GOAL OF THE EXERCISE: Repeat the entries word for word, beginning at the line that contains "sought [465, 955]" and stopping after the line that contains "such [507, 146]".

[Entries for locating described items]
● ● ● ●
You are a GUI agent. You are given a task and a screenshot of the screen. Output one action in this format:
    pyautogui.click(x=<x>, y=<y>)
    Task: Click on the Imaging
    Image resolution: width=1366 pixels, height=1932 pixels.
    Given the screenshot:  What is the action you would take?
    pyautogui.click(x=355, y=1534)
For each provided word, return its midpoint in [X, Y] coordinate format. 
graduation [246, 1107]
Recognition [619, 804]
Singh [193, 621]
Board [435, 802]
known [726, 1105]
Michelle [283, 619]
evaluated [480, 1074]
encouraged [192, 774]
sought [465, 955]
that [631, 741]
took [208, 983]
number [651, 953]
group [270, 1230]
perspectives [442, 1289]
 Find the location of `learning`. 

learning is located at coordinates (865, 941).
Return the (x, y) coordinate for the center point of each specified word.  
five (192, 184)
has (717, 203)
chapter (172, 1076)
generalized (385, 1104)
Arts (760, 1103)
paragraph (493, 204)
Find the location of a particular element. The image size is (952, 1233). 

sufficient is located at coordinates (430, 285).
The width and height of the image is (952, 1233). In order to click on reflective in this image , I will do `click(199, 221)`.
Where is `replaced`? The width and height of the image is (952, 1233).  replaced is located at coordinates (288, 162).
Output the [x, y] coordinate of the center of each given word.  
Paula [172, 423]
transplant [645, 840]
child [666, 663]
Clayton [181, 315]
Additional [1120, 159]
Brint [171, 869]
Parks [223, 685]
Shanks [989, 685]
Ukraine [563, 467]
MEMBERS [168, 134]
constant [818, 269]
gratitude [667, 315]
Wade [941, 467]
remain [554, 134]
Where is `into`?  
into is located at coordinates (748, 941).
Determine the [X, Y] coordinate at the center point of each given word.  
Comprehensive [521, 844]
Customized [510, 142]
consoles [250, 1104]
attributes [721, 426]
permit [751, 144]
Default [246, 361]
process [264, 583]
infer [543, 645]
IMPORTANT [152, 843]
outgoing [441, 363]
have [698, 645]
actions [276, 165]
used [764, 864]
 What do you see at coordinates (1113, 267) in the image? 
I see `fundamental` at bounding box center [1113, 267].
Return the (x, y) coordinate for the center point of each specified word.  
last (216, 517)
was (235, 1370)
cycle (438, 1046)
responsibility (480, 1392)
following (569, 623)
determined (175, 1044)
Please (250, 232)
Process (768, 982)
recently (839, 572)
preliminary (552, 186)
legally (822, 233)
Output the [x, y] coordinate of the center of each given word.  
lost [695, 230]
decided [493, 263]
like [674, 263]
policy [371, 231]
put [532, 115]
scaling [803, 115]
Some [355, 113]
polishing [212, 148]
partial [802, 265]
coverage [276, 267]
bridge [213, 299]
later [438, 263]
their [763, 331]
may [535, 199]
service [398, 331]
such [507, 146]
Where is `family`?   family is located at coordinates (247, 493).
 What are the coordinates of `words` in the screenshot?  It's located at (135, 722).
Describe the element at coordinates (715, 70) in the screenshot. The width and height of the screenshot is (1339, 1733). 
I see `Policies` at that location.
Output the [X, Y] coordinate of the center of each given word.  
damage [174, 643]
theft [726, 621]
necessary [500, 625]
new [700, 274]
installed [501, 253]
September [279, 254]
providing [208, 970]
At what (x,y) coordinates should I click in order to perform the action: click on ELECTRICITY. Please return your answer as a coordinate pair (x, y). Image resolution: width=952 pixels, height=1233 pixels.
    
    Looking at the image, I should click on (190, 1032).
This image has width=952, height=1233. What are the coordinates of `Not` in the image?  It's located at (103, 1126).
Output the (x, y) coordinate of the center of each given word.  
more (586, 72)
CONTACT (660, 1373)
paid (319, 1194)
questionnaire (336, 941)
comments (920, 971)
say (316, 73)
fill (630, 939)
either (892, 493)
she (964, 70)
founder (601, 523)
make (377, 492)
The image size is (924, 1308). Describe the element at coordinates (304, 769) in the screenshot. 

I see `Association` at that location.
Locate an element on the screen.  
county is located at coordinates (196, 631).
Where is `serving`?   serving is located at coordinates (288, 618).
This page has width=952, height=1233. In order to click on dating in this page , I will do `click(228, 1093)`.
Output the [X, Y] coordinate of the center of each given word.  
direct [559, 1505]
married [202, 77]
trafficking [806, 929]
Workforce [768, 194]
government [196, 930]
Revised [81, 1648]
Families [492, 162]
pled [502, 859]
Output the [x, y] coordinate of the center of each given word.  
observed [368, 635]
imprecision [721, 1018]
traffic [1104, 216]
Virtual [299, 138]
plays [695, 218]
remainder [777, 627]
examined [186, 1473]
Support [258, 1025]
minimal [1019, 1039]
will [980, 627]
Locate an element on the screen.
● ● ● ●
EXERCISE RESPONSE:
sought [465, 955]
that [631, 741]
took [208, 983]
number [651, 953]
group [270, 1230]
perspectives [442, 1289]
 Find the location of `learning`. 

learning is located at coordinates (865, 941).
Return the (x, y) coordinate for the center point of each specified word.  
five (192, 184)
has (717, 203)
chapter (172, 1076)
generalized (385, 1104)
Arts (760, 1103)
paragraph (493, 204)
Find the location of a particular element. The image size is (952, 1233). 

sufficient is located at coordinates (430, 285).
The width and height of the image is (952, 1233). In order to click on reflective in this image , I will do `click(199, 221)`.
Where is `replaced`? The width and height of the image is (952, 1233).  replaced is located at coordinates (288, 162).
Output the [x, y] coordinate of the center of each given word.  
Paula [172, 423]
transplant [645, 840]
child [666, 663]
Clayton [181, 315]
Additional [1120, 159]
Brint [171, 869]
Parks [223, 685]
Shanks [989, 685]
Ukraine [563, 467]
MEMBERS [168, 134]
constant [818, 269]
gratitude [667, 315]
Wade [941, 467]
remain [554, 134]
Where is `into`?  
into is located at coordinates (748, 941).
Determine the [X, Y] coordinate at the center point of each given word.  
Comprehensive [521, 844]
Customized [510, 142]
consoles [250, 1104]
attributes [721, 426]
permit [751, 144]
Default [246, 361]
process [264, 583]
infer [543, 645]
IMPORTANT [152, 843]
outgoing [441, 363]
have [698, 645]
actions [276, 165]
used [764, 864]
 What do you see at coordinates (1113, 267) in the image? 
I see `fundamental` at bounding box center [1113, 267].
Return the (x, y) coordinate for the center point of each specified word.  
last (216, 517)
was (235, 1370)
cycle (438, 1046)
responsibility (480, 1392)
following (569, 623)
determined (175, 1044)
Please (250, 232)
Process (768, 982)
recently (839, 572)
preliminary (552, 186)
legally (822, 233)
Output the [x, y] coordinate of the center of each given word.  
lost [695, 230]
decided [493, 263]
like [674, 263]
policy [371, 231]
put [532, 115]
scaling [803, 115]
Some [355, 113]
polishing [212, 148]
partial [802, 265]
coverage [276, 267]
bridge [213, 299]
later [438, 263]
their [763, 331]
may [535, 199]
service [398, 331]
such [507, 146]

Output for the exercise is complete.